Code Monkey home page Code Monkey logo

dreamcatcher's Introduction

Description

Microservice providing a lightweight API for generating PNG and PDF representations of a web page. Powered by Node, Express, Electron, and Nightmare

Includes a Dockerfile for running the microservice in an easy, headless, and isolated manner. The image uses the binarydev/docker-ubuntu-with-xvfb:latest base image, which can be recreated from this Dockerfile.

NOTES:

PDF Rendering and Docker Shared Memory Size

  • If running within a Docker container in privileged mode, the container's default process (start.sh) unmounts and deletes /dev/shm in order to replace it with a larger 1GB shared memory mount to ensure PDF rendering is successful at larger file sizes. The same can be accomplished without privileged mode for security purposes by using the --shm-size flag for Docker's run command (e.g. "--shm-size=1G")

Custom Fonts for Rendering

  • The start.sh bash script checks for an environment variable named $FONT_ZIP_URLS. This should be a string variable in your environment with space-separated URLs of zip files containing your custom fonts. The variable can be set as part of the start.sh call (FONT_ZIP_URLS="http://url1 http://url2" ./start.sh) or in your local session using the export command. If you are running this microservice in a Docker container, you can set this environment variable during your docker run command (see Docker installation notes below).

Request Queue

  • To prevent performance bottlenecks, incoming requests to the Dreamcatcher service are enqueued and the number of requests processed concurrently is capped at one less than the value of the NUM_CORES ENV variable.
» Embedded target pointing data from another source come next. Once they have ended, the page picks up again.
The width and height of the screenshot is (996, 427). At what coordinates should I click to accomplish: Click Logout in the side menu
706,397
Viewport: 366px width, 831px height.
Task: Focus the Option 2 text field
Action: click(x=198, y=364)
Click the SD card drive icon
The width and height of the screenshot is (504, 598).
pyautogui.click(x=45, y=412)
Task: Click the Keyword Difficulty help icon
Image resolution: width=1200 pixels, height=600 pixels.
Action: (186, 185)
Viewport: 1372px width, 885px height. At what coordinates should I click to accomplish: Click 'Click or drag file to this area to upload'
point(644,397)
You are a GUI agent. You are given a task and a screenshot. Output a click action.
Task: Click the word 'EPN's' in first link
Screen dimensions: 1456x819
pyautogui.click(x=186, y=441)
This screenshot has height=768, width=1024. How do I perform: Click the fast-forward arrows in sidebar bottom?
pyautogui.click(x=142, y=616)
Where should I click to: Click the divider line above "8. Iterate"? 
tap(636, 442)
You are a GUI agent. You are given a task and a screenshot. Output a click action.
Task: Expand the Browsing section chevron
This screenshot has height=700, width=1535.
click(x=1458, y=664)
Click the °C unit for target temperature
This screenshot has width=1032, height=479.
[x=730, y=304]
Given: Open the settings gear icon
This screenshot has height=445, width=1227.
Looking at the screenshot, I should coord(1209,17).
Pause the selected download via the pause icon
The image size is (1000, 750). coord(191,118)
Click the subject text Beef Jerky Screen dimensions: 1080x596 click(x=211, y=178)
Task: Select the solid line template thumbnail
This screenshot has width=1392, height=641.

This variable should be set to the number of CPU cores available on your machine. If NUM_CORES is not specified it defaults to 4.

Installation with Docker

Step 1: Acquire the image

  • Option 1: Pull from Docker Hub
sudo docker pull binarydev/dreamcatcher:latest
  • Option 2: Clone Repo and Build Local Docker Image
git clone https://github.com/binarydev/dreamcatcher.git
cd dreamcatcher
sudo docker build -t <local-arbitrary-image-name> .
  • Arguments:
    • Local arbitrary image name: Arbitrary name that will be used in step 2 for creating a Docker container

Step 2:

  • Create a New Container With the Image
sudo docker run -d --restart=on-failure:3 --shm-size=1G -p <local-machine-port>:80 --env FONT_ZIP_URLS="http://url1 http://url2 http://etc" --name <arbitrary-container-name> <local-arbitrary-image-name>
  • Arguments:
    • Local machine port: Arbitrary local port that will be forwarded to the exposed port 80 within the container
    • Arbitrary container name: Arbitrary name that will be assigned to the container for command reference and management
    • Local arbitrary image name: If you followed option 1 in step 1, enter "binarydev/dreamcatcher" here. If you followed option 2, use the arbitrary name you assigned in that step.
  • Flags explained:
    • -d Run the container in detached mode, so that when the main process (the Express API server) exits, the container stops as well
    • --restart=on-failure:3 If the main process exits with an error code, attempt to restart the container up to 3 times before aborting
    • --shm-size=1G Define the amount of shared memory for the container. The Docker default is 64mb, which is too small for rendering PDFs with any reasonable amount of content, since the browser environment renders the PDF into shared memory for generation. We recommend at least 1G (1 gigabyte), but you can tweak this as you see fit for your needs. Alternatively, you can skip this flag and run the container in privileged mode (--privileged) and the start.sh script within it will automatically allocate and mount a 1GB shared memory device
    • --env FONT_ZIP_URLS="http://url1 http://url2 http://etc" Set a custom environment variable within the container, which in this case is the FONT_ZIP_URLS variable containing a list of space-delimited URLs for zip files containing fonts that the container will fetch and install within the container. Since container file systems are ephemeral, this font installation process will execute every time the container is started as long as this variable is set to anything except an empty string. The STDOUT of the container will show the current state of font installation during start up.
    • --env NUM_CORES={number of CPU cores on your machine} See note above.
    • -p Map a port on the host machine to the container's port 80, where the API server is listening
    • --name Give the container a name that you will use when referring to it for management

Installation without Docker

Prerequisites (only tested on OS X 10.10 and Ubuntu 16.04 LTS and 16.10)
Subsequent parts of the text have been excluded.